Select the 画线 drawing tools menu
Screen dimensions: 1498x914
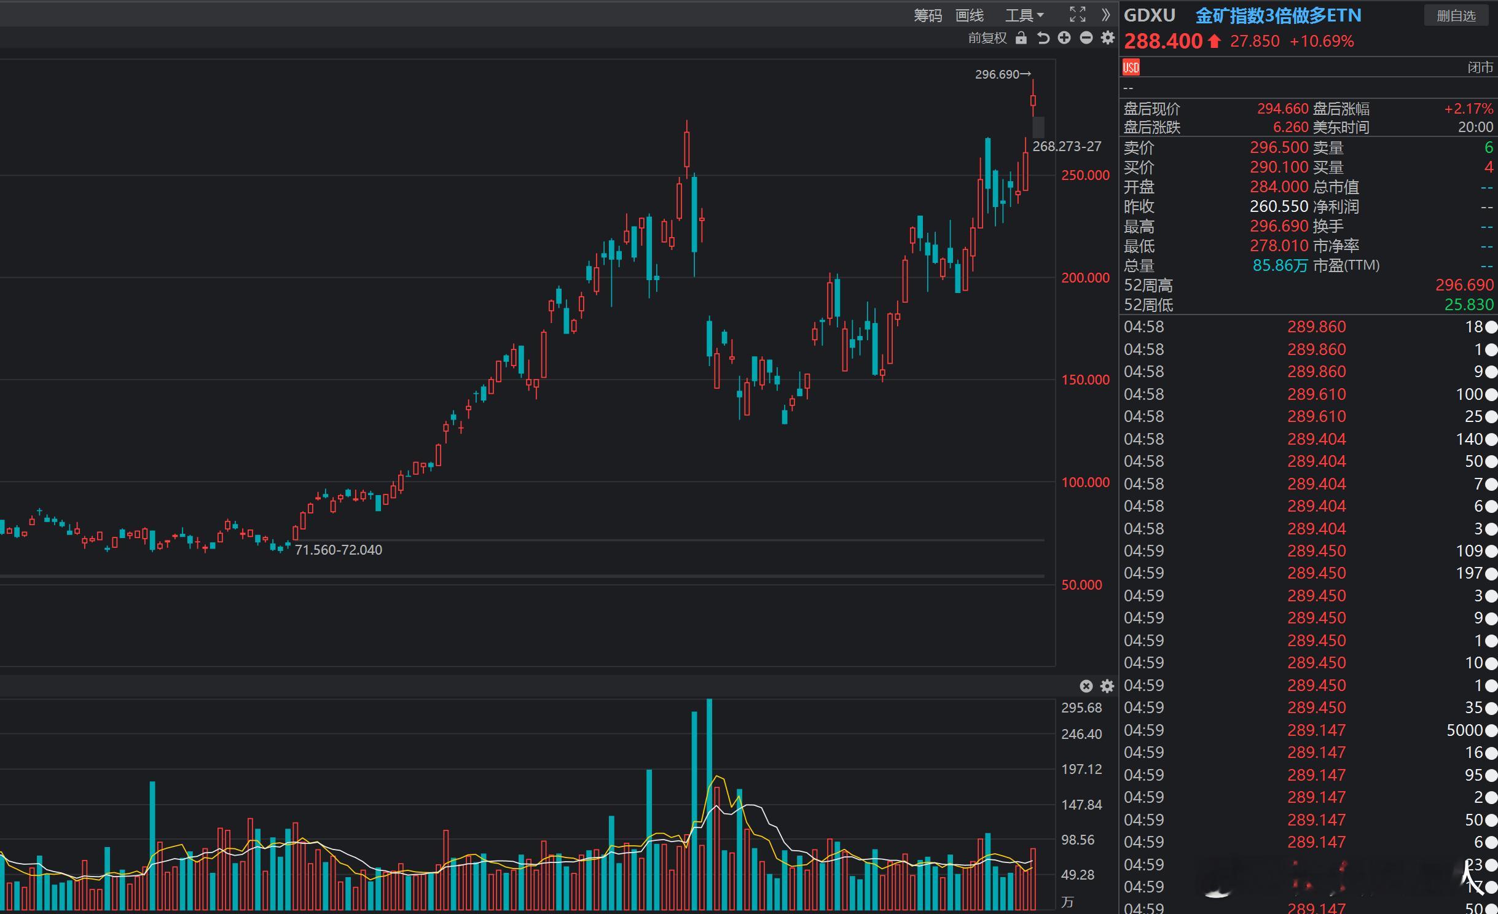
* * *
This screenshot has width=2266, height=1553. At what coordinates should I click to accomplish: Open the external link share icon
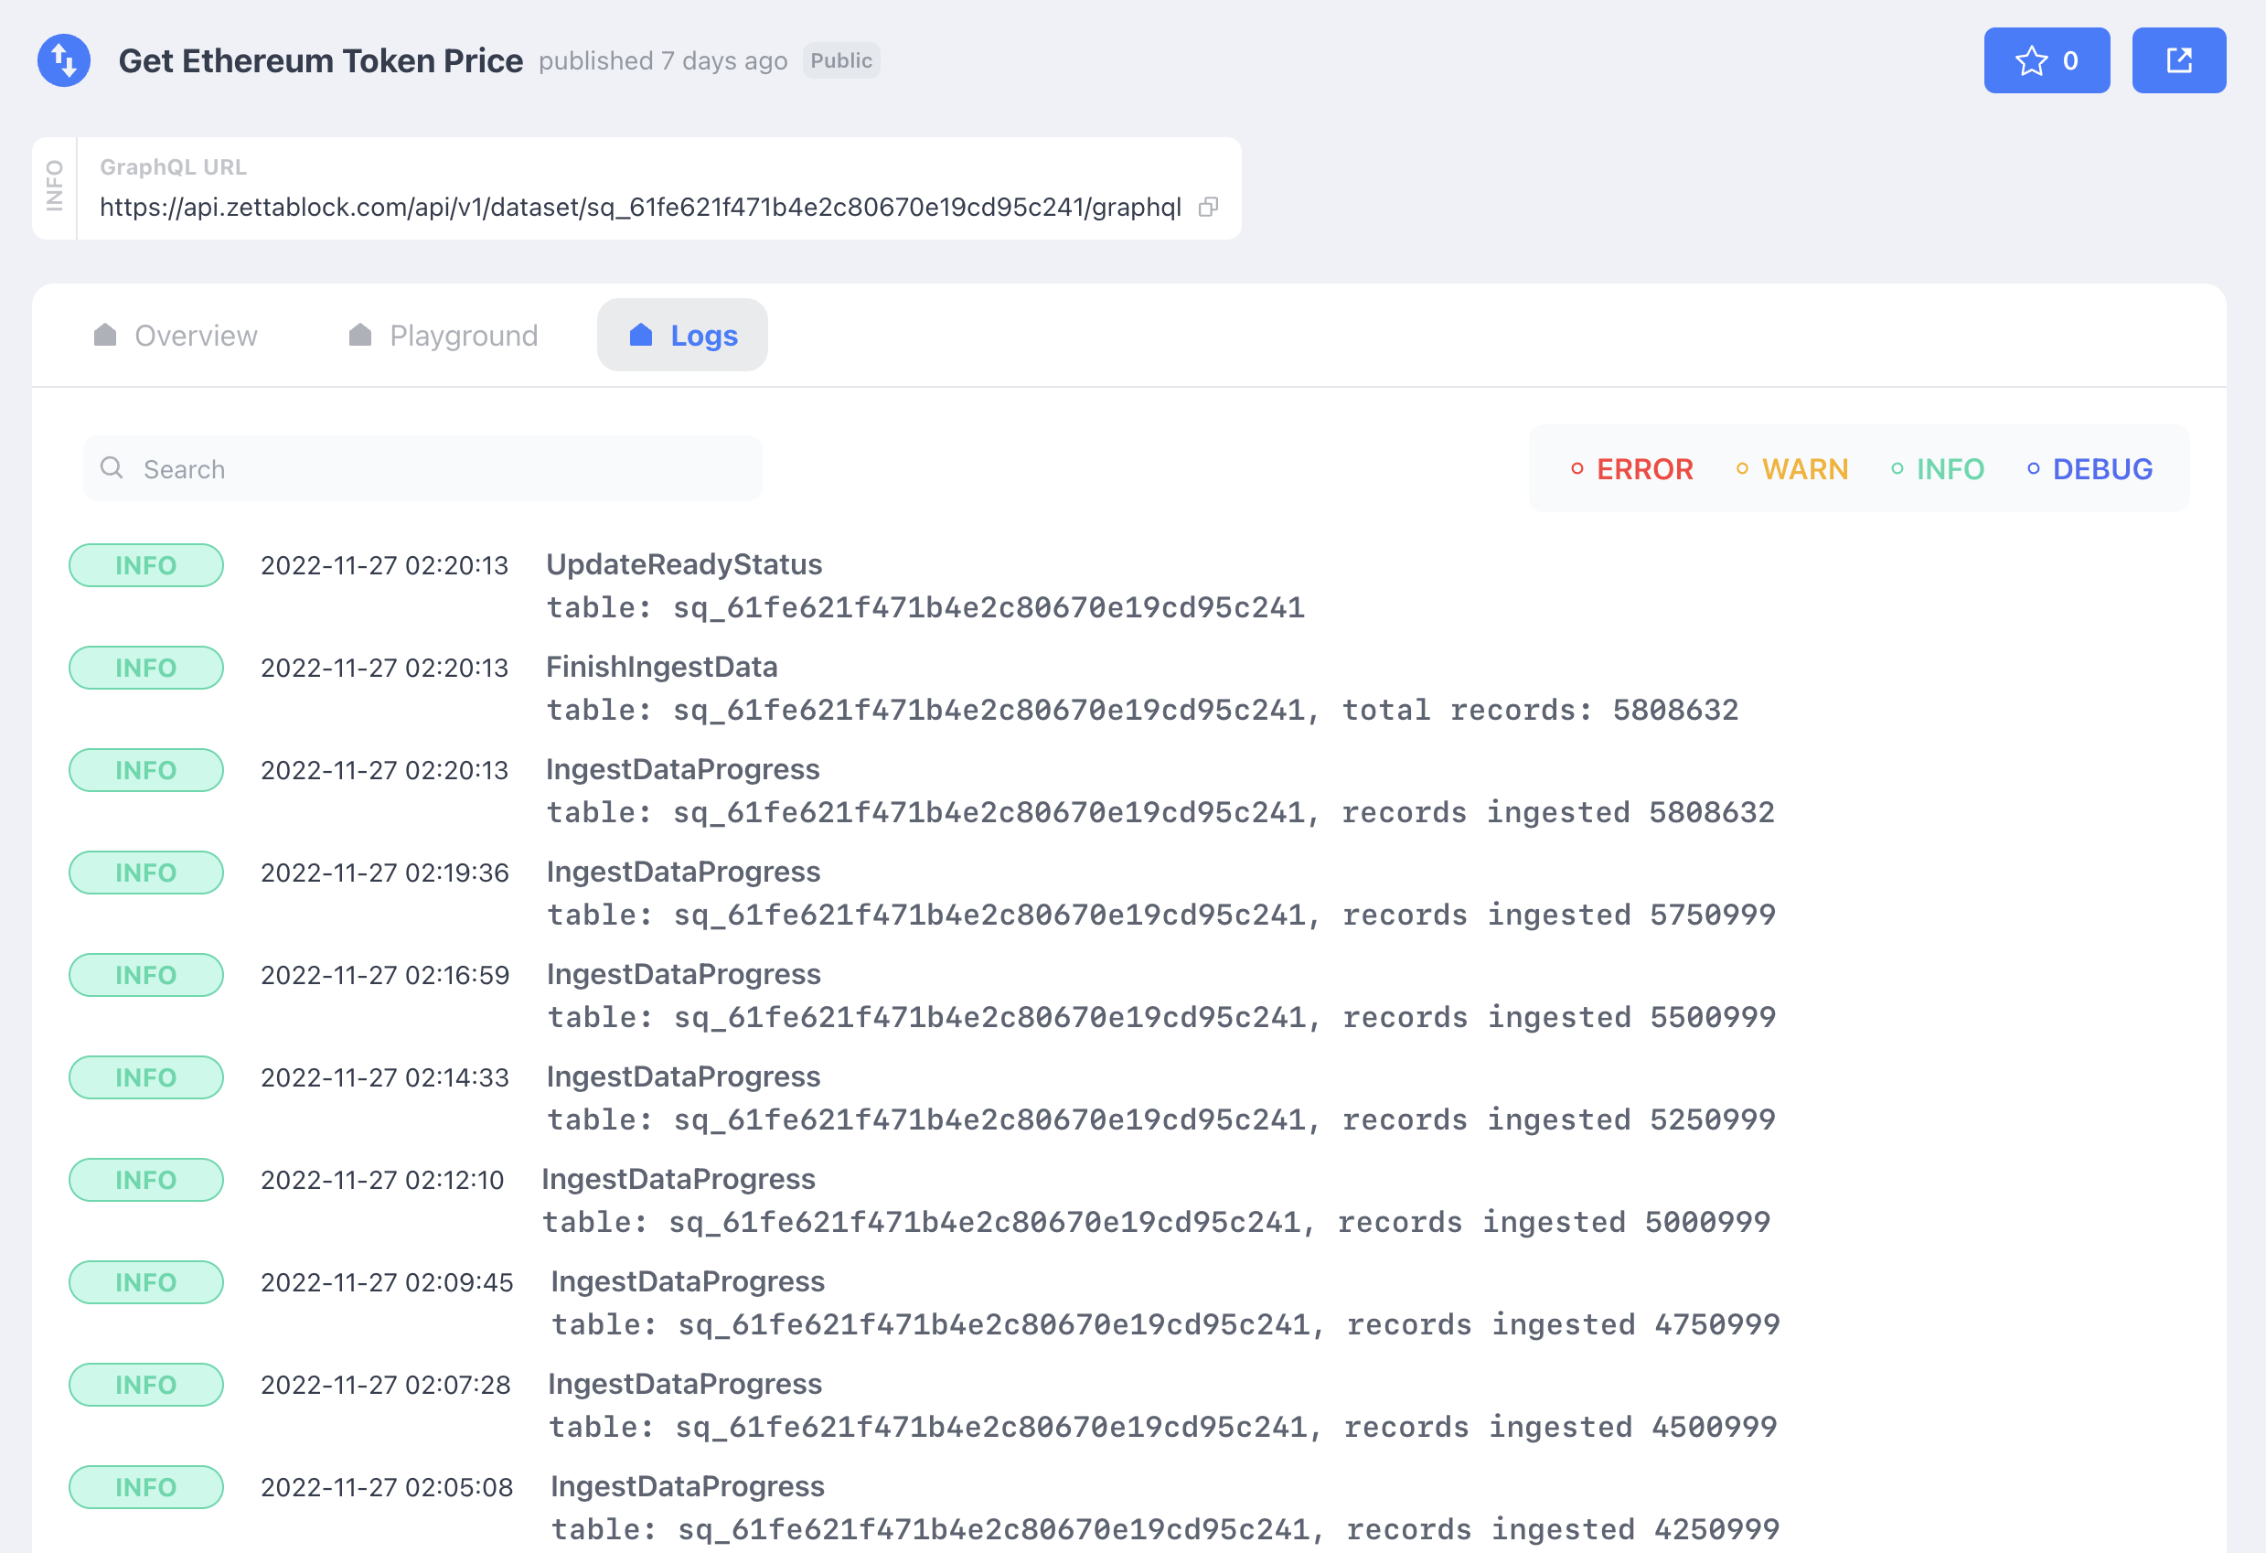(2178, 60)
* * *
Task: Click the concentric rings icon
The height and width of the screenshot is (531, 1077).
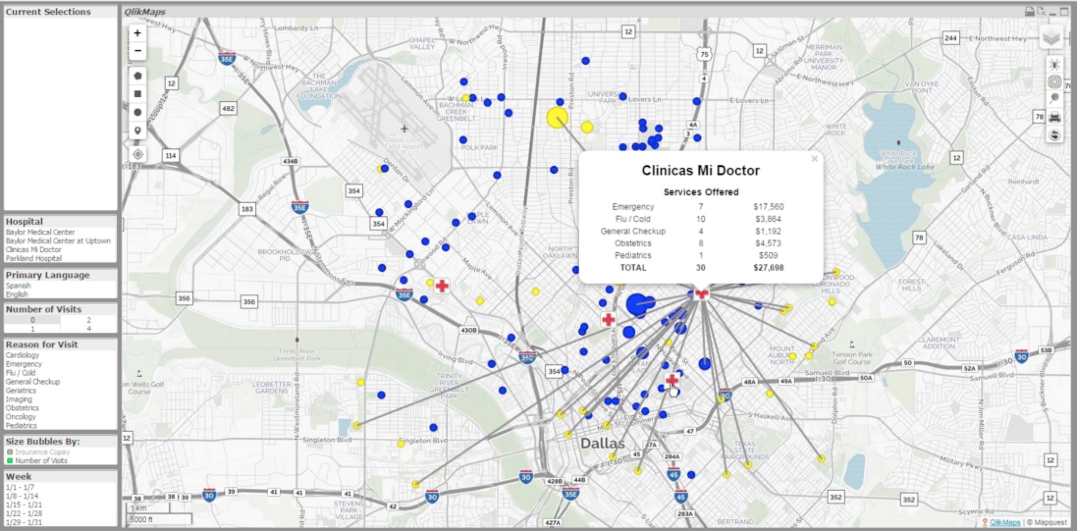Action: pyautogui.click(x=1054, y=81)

TASK: Take the line above containing "Select the 画线 drawing tools menu", the line containing "Screen dimensions: 1498x914", and all lines in between, and copy them exactly without anything else.

RESULT FOR THIS EXERCISE:
Select the 画线 drawing tools menu
Screen dimensions: 1498x914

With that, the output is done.